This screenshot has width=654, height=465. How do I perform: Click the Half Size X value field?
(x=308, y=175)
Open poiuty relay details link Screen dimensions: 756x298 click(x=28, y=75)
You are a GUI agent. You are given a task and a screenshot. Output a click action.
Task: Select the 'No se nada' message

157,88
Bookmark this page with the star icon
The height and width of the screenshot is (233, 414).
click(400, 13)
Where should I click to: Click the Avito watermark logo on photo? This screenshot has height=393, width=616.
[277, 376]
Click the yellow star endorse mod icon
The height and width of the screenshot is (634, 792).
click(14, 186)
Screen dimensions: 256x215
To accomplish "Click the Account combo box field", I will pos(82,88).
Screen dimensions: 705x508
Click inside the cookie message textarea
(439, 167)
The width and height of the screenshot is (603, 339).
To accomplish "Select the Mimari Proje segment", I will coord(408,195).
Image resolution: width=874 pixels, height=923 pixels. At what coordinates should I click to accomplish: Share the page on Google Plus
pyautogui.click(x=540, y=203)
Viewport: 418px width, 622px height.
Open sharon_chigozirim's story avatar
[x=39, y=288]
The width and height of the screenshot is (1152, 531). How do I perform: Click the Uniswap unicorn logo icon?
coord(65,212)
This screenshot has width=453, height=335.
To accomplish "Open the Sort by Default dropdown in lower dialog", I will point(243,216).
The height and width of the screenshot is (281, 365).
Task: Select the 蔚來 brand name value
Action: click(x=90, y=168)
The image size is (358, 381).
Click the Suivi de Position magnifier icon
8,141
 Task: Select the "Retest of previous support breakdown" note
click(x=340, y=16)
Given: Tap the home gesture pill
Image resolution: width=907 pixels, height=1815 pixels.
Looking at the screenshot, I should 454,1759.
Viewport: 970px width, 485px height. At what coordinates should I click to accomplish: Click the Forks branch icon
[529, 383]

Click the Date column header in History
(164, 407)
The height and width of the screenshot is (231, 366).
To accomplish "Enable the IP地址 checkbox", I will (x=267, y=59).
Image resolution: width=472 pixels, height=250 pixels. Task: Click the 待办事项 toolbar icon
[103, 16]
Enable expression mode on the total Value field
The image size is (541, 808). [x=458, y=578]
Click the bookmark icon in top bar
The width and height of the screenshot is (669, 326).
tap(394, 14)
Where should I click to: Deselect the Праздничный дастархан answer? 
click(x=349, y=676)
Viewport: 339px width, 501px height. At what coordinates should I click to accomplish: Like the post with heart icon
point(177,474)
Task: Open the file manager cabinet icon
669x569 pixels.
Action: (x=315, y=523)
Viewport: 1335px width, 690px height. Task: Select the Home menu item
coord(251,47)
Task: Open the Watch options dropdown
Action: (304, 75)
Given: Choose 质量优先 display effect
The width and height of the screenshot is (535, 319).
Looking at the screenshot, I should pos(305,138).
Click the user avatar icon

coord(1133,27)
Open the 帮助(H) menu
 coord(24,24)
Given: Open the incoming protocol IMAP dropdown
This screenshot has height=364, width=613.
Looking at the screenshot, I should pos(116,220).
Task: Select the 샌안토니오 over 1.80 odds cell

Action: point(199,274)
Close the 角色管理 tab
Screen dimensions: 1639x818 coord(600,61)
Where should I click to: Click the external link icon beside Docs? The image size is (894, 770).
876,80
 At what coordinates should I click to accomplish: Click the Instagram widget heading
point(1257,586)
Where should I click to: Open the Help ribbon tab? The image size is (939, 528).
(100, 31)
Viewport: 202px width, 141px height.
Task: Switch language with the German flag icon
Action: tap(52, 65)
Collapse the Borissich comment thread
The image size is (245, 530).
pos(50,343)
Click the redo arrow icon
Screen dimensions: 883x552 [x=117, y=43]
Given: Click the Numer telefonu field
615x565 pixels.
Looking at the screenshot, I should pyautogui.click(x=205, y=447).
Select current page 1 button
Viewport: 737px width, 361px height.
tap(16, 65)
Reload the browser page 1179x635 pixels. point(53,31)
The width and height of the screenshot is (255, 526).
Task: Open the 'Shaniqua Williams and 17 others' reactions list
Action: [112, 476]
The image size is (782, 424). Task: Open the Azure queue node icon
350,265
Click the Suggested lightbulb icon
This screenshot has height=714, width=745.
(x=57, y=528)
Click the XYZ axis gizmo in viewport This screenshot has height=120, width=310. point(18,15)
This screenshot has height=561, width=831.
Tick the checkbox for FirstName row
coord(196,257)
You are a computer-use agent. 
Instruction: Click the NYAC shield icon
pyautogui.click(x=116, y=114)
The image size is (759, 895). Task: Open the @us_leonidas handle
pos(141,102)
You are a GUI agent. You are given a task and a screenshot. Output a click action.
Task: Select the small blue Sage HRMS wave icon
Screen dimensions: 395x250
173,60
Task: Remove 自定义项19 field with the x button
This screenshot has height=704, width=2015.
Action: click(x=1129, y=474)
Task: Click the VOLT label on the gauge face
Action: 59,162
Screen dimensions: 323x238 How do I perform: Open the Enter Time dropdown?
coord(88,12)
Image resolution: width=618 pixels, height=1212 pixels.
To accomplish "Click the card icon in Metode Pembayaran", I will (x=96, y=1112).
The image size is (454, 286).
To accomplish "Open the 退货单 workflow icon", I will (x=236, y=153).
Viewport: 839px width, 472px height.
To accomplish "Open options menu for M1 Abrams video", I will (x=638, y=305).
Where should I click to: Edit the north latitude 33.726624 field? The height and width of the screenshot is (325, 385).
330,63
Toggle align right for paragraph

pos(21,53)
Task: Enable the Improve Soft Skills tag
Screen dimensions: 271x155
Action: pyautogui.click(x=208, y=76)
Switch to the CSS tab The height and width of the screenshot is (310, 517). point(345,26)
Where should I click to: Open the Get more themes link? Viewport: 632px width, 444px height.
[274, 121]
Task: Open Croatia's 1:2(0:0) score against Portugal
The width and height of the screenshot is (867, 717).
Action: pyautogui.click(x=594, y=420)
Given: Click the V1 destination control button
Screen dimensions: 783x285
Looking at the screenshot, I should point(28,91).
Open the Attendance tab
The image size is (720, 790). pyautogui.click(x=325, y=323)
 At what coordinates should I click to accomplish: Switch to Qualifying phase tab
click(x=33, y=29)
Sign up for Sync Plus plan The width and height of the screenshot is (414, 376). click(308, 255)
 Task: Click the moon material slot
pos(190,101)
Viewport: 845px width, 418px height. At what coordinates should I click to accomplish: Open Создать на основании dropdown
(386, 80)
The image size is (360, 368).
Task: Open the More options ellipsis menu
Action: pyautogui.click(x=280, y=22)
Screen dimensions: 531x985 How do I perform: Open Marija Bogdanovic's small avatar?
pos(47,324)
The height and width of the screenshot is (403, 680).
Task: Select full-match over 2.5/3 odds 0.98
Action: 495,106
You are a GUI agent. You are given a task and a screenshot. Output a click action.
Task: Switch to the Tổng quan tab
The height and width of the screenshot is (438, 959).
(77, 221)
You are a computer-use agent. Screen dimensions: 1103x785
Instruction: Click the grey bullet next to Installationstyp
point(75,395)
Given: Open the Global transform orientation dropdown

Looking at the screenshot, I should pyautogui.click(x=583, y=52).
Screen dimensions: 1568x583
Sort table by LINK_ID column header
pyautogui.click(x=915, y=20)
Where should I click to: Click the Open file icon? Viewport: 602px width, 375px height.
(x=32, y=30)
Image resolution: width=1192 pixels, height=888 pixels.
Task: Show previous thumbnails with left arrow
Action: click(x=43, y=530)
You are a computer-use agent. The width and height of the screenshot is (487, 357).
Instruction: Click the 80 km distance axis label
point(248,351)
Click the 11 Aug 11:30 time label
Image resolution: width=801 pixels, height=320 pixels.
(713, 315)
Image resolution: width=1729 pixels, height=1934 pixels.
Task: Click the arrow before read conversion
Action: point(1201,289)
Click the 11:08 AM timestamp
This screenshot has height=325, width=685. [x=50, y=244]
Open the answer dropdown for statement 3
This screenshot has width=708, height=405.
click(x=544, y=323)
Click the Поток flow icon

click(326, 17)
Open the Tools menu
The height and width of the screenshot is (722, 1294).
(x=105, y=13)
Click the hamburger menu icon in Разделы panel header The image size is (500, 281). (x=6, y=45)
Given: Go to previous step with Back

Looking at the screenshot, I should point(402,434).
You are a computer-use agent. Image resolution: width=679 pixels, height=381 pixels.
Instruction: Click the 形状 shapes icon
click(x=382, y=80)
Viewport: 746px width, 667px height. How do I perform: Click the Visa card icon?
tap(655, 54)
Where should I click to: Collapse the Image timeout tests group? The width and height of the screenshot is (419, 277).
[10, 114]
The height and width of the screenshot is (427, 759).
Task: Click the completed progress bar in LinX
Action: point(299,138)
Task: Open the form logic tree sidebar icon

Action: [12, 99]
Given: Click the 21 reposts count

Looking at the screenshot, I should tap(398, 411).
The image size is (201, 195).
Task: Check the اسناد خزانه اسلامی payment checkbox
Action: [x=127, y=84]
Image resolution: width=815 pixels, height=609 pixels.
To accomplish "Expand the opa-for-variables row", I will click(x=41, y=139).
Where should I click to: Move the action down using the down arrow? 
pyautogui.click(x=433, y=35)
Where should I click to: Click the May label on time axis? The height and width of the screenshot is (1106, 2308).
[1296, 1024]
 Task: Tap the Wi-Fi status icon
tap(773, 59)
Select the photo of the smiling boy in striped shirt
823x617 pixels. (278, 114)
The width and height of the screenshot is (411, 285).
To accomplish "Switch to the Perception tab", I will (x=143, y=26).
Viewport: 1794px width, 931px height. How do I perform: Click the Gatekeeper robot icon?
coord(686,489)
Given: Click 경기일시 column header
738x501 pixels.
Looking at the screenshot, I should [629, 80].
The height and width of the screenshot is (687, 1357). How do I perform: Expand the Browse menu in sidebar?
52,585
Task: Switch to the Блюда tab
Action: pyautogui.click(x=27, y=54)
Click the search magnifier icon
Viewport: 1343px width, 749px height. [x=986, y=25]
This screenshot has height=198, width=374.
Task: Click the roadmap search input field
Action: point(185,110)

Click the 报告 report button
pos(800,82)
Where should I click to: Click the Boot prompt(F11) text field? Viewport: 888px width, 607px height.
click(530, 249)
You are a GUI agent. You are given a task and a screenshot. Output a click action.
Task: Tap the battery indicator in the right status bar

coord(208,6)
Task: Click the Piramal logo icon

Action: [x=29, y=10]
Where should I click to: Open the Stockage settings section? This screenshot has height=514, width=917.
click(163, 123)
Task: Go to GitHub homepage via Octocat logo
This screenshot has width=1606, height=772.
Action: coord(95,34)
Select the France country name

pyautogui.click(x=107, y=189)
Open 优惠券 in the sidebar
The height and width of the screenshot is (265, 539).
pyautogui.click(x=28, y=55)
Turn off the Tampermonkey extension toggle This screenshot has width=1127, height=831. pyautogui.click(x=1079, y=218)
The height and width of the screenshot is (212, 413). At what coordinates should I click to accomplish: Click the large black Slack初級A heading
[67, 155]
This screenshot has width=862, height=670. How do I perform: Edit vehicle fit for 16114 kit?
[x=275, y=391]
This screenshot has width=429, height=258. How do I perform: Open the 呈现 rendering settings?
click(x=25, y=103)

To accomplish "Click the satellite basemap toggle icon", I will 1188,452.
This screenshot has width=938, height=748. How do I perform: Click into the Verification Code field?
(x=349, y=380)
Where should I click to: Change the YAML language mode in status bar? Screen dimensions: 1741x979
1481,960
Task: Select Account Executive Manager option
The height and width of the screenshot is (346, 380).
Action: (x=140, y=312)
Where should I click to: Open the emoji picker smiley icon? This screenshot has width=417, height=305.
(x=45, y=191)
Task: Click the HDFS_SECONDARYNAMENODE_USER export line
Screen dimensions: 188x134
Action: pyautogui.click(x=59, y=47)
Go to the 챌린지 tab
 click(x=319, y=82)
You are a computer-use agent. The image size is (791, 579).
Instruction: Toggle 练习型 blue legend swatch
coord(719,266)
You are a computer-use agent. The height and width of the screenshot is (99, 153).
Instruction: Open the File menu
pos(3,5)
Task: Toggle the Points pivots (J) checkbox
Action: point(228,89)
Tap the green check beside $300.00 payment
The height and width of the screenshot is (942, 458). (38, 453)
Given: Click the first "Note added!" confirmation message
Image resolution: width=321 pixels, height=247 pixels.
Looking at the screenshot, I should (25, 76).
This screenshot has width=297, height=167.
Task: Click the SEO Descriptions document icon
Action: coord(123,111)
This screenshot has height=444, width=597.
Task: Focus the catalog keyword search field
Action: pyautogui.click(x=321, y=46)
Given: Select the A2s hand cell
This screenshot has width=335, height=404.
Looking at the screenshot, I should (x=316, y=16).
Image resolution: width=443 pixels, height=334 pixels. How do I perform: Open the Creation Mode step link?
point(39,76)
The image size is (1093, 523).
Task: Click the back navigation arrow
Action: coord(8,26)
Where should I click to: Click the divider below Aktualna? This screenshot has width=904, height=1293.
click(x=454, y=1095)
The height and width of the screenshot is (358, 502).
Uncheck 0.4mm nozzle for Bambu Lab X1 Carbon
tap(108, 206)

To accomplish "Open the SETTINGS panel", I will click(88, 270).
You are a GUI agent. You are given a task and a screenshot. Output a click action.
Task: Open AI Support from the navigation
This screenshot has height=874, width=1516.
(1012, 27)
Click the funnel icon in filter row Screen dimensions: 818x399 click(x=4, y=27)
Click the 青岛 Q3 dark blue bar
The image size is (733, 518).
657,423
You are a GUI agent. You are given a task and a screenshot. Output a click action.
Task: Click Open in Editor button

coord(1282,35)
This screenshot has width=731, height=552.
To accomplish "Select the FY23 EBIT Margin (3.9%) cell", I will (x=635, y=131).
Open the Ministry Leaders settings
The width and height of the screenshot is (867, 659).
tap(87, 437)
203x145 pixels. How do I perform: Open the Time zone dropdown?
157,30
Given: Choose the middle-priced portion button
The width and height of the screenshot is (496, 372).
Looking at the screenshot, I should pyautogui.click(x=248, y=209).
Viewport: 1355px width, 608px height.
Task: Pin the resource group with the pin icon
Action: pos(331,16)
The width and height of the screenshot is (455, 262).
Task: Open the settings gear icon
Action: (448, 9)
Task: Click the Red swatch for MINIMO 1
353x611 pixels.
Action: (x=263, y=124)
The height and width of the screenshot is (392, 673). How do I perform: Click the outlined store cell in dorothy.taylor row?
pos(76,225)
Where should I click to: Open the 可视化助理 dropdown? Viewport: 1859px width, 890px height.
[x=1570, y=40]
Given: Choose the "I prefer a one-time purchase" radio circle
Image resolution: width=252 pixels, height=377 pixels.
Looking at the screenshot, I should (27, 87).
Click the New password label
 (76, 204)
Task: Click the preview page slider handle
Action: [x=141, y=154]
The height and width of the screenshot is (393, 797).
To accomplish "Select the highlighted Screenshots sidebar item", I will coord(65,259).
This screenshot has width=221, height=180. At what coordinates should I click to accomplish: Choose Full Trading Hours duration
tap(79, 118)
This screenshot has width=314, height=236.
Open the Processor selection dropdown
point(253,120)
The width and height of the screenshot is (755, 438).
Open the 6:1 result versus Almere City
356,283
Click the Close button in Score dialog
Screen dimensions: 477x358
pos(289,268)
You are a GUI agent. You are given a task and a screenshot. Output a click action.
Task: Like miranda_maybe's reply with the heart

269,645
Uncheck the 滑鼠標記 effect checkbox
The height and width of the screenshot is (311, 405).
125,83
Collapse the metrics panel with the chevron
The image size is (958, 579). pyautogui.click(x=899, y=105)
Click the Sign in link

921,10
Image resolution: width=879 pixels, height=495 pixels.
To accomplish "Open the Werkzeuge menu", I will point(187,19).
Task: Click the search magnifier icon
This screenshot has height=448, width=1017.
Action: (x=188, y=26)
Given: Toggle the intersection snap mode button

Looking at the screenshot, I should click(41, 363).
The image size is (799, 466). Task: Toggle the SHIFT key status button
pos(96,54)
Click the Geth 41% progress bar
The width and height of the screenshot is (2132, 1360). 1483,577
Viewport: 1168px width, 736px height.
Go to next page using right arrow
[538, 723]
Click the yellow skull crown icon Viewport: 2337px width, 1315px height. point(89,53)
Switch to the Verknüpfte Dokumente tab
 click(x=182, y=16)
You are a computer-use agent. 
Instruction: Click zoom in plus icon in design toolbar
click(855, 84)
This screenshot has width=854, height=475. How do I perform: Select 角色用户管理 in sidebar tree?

WRITTEN TASK: Render the lines from the one containing "Task: Select the 샌안토니오 over 1.80 odds cell" through the one containing "point(1257,586)", both included, as a JSON list of strings with one string per line and blank lines omitted.

TASK OUTPUT:
[
  "Task: Select the 샌안토니오 over 1.80 odds cell",
  "Action: point(199,274)",
  "Close the 角色管理 tab",
  "Screen dimensions: 1639x818 coord(600,61)",
  "Where should I click to: Click the external link icon beside Docs? The image size is (894, 770).",
  "876,80",
  " At what coordinates should I click to accomplish: Click the Instagram widget heading",
  "point(1257,586)"
]